## WORK TASK:
Copy verbatim the lines of the entries below, starting at the line that contains "In order to click on nav-item-news: NEWS" and ending after the line that contains "pyautogui.click(x=254, y=415)".

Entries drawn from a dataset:
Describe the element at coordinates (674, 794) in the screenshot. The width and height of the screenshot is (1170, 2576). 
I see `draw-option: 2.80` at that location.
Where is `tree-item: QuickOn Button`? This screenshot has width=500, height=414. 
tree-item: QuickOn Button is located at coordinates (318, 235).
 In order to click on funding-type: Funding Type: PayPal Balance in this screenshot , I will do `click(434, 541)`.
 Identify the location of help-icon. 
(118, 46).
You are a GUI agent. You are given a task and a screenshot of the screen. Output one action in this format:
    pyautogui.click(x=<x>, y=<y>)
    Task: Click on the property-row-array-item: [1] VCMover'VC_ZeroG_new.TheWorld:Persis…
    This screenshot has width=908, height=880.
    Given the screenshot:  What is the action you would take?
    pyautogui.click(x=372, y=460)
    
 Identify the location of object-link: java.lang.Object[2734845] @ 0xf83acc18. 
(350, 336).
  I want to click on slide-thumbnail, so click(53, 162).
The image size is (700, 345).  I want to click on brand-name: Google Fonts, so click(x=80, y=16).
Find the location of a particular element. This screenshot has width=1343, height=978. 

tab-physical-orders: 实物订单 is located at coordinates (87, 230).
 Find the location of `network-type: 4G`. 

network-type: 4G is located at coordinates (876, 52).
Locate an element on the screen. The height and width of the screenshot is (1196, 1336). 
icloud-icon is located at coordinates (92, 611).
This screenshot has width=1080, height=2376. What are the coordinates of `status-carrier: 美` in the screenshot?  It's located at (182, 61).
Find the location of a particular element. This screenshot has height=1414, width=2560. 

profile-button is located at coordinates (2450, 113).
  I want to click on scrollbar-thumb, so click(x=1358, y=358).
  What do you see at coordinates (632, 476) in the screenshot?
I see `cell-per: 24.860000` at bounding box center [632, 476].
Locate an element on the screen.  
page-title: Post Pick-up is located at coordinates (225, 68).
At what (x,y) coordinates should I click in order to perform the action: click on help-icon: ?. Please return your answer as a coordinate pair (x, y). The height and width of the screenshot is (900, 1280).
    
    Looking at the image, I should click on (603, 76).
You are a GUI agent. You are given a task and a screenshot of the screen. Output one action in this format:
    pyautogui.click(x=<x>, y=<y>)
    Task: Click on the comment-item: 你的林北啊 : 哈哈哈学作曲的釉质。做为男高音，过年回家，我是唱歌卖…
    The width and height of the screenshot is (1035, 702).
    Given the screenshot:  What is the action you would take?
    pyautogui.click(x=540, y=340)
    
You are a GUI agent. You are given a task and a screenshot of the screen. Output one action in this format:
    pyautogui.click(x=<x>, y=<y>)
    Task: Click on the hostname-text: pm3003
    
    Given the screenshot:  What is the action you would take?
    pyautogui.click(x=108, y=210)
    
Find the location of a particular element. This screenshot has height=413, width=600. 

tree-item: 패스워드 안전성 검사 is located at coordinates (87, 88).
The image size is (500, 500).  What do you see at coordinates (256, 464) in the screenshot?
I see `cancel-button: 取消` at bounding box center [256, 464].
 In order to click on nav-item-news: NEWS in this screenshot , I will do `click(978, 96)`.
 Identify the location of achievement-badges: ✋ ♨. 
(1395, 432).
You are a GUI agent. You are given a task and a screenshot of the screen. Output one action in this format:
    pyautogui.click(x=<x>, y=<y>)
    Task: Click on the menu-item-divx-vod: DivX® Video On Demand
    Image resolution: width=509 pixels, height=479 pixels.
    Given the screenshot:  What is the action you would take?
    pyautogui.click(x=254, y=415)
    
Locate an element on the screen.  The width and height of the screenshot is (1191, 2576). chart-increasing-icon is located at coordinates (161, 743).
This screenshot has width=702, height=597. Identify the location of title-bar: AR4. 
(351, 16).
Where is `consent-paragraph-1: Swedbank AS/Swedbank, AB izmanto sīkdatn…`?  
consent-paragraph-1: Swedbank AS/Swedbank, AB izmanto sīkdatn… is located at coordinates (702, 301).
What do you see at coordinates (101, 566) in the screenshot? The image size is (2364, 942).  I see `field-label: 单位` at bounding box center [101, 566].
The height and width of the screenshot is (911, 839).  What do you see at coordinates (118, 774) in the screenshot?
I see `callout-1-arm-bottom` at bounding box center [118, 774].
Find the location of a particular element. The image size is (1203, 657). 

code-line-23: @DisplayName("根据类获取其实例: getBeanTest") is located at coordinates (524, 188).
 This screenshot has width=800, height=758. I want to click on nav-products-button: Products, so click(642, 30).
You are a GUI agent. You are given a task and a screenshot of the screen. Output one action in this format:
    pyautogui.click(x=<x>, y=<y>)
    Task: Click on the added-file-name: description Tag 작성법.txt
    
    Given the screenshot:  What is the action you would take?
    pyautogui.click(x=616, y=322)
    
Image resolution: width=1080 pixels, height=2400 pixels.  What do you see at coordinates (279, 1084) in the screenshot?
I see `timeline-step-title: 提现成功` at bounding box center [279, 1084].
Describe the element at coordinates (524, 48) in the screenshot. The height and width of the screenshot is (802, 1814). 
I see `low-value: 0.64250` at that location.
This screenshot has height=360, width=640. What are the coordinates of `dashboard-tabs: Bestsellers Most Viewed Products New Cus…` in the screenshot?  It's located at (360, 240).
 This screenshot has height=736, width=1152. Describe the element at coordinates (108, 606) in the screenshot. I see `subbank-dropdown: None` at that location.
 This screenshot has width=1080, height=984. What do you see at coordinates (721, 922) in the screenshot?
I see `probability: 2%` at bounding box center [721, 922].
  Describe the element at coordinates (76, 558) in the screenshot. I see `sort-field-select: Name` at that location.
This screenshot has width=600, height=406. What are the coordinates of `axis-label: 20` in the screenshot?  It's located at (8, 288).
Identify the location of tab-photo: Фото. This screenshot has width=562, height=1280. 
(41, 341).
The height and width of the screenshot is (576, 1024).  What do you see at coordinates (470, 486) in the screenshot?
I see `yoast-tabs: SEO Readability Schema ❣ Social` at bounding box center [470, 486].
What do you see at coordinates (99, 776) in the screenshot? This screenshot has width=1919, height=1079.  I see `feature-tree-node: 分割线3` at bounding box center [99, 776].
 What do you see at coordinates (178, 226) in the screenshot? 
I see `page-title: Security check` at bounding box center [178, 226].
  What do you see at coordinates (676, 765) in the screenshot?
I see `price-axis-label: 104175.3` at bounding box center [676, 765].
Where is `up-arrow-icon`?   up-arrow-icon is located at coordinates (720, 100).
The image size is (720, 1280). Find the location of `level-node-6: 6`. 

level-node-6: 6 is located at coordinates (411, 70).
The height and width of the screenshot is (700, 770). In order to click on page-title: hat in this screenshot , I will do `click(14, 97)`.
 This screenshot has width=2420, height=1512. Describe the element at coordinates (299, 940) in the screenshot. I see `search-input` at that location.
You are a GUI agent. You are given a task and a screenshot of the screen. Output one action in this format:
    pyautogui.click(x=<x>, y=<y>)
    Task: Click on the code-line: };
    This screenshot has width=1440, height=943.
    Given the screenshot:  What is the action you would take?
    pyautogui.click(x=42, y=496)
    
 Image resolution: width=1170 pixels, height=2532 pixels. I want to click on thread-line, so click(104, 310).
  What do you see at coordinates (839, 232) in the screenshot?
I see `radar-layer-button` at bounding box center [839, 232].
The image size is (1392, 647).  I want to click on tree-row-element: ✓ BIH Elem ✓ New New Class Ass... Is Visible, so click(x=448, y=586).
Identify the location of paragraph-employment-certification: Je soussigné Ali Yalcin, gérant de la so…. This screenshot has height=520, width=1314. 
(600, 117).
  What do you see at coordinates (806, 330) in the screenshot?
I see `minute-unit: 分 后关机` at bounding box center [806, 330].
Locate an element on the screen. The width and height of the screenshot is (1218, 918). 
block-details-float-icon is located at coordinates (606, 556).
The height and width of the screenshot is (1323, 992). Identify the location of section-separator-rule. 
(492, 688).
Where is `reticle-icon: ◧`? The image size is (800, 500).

## RESPONSE FOR THIS EXERCISE:
 In order to click on nav-item-news: NEWS in this screenshot , I will do `click(978, 96)`.
 Identify the location of achievement-badges: ✋ ♨. 
(1395, 432).
You are a GUI agent. You are given a task and a screenshot of the screen. Output one action in this format:
    pyautogui.click(x=<x>, y=<y>)
    Task: Click on the menu-item-divx-vod: DivX® Video On Demand
    Image resolution: width=509 pixels, height=479 pixels.
    Given the screenshot:  What is the action you would take?
    pyautogui.click(x=254, y=415)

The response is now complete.